"The Great Jubiliation -- We're Off Probation" celebration was on tap last night at an East Lansing suds spot following the Michigan State-Indiana basketball game. The three-year probation, for recruiting violations, applied only to football, but left the 1978 Big Ten cochampion Spartans no show for TV, no go for bowls. So what, said Athletic Director Joe Kearney, if the NCAA has notified him the punishment expired Jan. 8, instead of Jan. 19 as supposed -- "'isll be down there, along with everybody else... It's going to be just like New Year's -- a countdown to midnight and everything." With maybe a celebration thrown in that the Big Buckeye, who many Michiganders are sure was the tattler, also has been counted out.
Bowie Kuhn has been going around saying how the day can't be far off when spiraling player salaries will create a baseball crisis, and fresh in from Chicago, the day grows nearer: The Cubs report that for 1978, in which they drew 1,525,311 customers, their fourth-best attendance ever, they lost money, $59,558. Owner William Wrigley wrote stockholders: "... it becomes more and more obvious that the present-day cost of fielding a team may well exceed what people are willing to pay to see them play."

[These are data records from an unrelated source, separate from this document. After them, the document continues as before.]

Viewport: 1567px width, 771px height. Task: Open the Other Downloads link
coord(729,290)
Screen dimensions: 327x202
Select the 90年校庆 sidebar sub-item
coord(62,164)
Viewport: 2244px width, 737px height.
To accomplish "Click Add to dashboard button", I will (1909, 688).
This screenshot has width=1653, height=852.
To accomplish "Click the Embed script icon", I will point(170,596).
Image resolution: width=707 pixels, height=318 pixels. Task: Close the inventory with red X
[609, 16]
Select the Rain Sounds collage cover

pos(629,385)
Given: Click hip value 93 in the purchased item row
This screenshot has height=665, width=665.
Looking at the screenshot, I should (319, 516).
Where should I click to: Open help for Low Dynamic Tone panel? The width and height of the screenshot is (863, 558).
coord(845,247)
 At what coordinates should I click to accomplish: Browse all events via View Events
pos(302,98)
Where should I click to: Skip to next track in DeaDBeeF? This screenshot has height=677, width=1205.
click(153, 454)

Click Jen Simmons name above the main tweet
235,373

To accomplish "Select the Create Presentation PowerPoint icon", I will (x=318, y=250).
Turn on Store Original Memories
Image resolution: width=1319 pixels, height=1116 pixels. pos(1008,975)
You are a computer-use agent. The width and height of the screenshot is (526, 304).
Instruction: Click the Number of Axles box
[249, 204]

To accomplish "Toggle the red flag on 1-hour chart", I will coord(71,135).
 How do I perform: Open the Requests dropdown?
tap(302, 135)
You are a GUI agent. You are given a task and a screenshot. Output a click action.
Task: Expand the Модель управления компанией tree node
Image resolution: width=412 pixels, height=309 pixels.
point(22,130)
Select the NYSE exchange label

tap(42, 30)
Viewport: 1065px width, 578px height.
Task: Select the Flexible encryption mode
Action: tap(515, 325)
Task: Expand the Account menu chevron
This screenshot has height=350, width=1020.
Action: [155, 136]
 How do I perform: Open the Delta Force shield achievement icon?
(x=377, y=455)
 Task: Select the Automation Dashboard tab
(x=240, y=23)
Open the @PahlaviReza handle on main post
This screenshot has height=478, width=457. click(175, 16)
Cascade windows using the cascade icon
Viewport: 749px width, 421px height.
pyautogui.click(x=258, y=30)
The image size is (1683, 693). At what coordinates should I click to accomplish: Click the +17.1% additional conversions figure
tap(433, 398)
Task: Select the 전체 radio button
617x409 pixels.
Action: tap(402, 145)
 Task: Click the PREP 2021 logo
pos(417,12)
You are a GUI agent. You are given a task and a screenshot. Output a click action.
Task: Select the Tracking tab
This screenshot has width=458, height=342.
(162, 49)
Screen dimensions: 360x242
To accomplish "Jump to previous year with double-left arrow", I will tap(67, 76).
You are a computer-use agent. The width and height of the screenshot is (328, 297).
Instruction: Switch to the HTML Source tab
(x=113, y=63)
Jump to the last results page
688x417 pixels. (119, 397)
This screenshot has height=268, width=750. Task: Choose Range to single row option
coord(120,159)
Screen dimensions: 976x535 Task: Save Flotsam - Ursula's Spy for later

Today's Ted Turnerism in the Atlanta owner's salary squabble with Brave third baseman Bob Horner that has boiled since Horner made NL rookie of the year: "The only way I'll give him $300,000 this year is if he can make that cute blond hair curl without going to a hairdresser to get a permanent."
When the Baltimore Metros folded out of the Continental Basketball Association the other day, CBA Commissioner Jim Drucker noted that Atlantic City would supplant that former Washington club by buying an "expansion franchise." With it, he said, go the contracts of the Baltimore players except one assigned to Lancaster, Pa., and one to Maine. Good luck, Maine Lumberjacks, with Joe Pace.
SCORE, the tip sheet that (as did Post columnist Dave Kindred) picked last year's Dallas 27, Denver 10 score on the nose, predicts Super Bowl 13: Dallas 20, Pittsburgh 13... Hollywood Henderson's Super Cowboy act reminds us there is considerable Washington connection at Henderson's alma mater, Langston of Oklahoma. We counted something like 21 lads from District of Columbia and environs on Langston's 1978 football roster; a regular pipeline.
Basketball referee Charles Mutch, 31, will be hospitalized several days in Tulsa with larynx injuries inflicted when a player choked him unconscious with the lanyard of his whistle. Mutch was set upon as he approached the scorrer's table to call the game a forfeit in the closing seconds after a hot-tempered player drew several technical fouls and ejection. Facing a charge of assault and battery with intent to kill is player Joe Trueblood, 31. Mutch was officating for the city recreation department. Trueblood was playing in the game between teams from Memorial Park Christian Church and Osage Hills Christian Church.